Wray Alisa, Bennett Kathryn, Boysen-Osborn Megan, Wiechmann Warren, Toohey Shannon
Department of Emergency Medicine, Irvine School of Medicine, University of California, Orange, CA, USA.
Irvine School of Medicine, University of California, Irvine, CA, USA.
J Educ Eval Health Prof. 2017 Dec 11;14:29. doi: 10.3352/jeehp.2017.14.29. eCollection 2017.
The aim of this study was to measure the effect of an iPad-based asynchronous curriculum on emergency medicine resident performance on the in-training exam (ITE). We hypothesized that the implementation of an asynchronous curriculum (replacing 1 hour of weekly didactic time) would result in non-inferior ITE scores compared to the historical scores of residents who had participated in the traditional 5-hour weekly didactic curriculum.

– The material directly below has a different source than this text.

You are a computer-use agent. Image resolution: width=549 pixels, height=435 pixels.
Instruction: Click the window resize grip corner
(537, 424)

The study was a retrospective, non-inferiority study. conducted at the University of California, Irvine Emergency Medicine Residency Program. We compared ITE scores from 2012 and 2013, when there were 5 weekly hours of didactic content, with scores from 2014 and 2015, when 1 hour of conference was replaced with asynchro-nous content. Examination results were compared using a non-inferiority data analysis with a 10% margin of difference.

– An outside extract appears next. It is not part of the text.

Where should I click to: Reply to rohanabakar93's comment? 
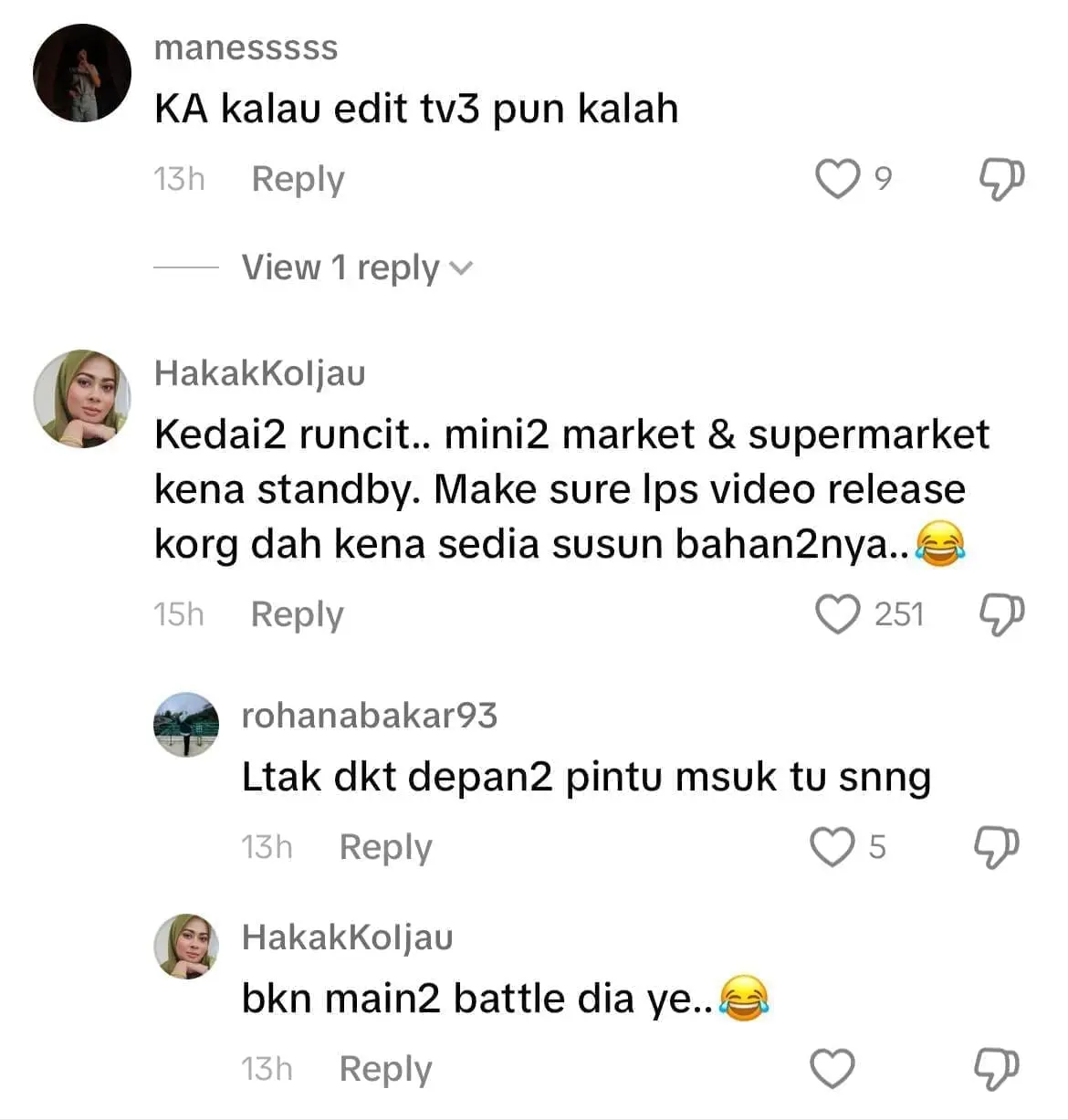(x=385, y=847)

Using a non-inferiority test with a 95% confidence interval, there was no difference between the 2 groups (before and after implementation of asynchronous learning), as the confidence interval for the change of the ITE was -3.5 to 2.3 points, whereas the 10% non-inferiority margin was 7.8 points.
Replacing 1 hour of didactic conference with asynchronous learning showed no negative impact on resident ITE scores.
本研究旨在评估基于iPad的异步课程对急诊医学住院医师在职培训考试(ITE)成绩的影响。我们假设,实施异步课程(取代每周1小时的理论授课时间)与参加传统每周5小时理论授课课程的住院医师历史成绩相比,ITE成绩不会更低。
本研究为回顾性非劣效性研究,在加州大学欧文分校急诊医学住院医师培训项目中开展。我们比较了2012年和2013年(每周有5小时理论授课内容)与2014年和2015年(1小时的研讨会被异步内容取代)的ITE成绩。使用非劣效性数据分析方法比较考试结果,差异幅度为10%。
采用95%置信区间的非劣效性检验,两组(异步学习实施前后)之间没有差异,因为ITE成绩变化的置信区间为-3.5至2.3分,而10%的非劣效性幅度为7.8分。
用异步学习取代1小时的理论研讨会对住院医师的ITE成绩没有负面影响。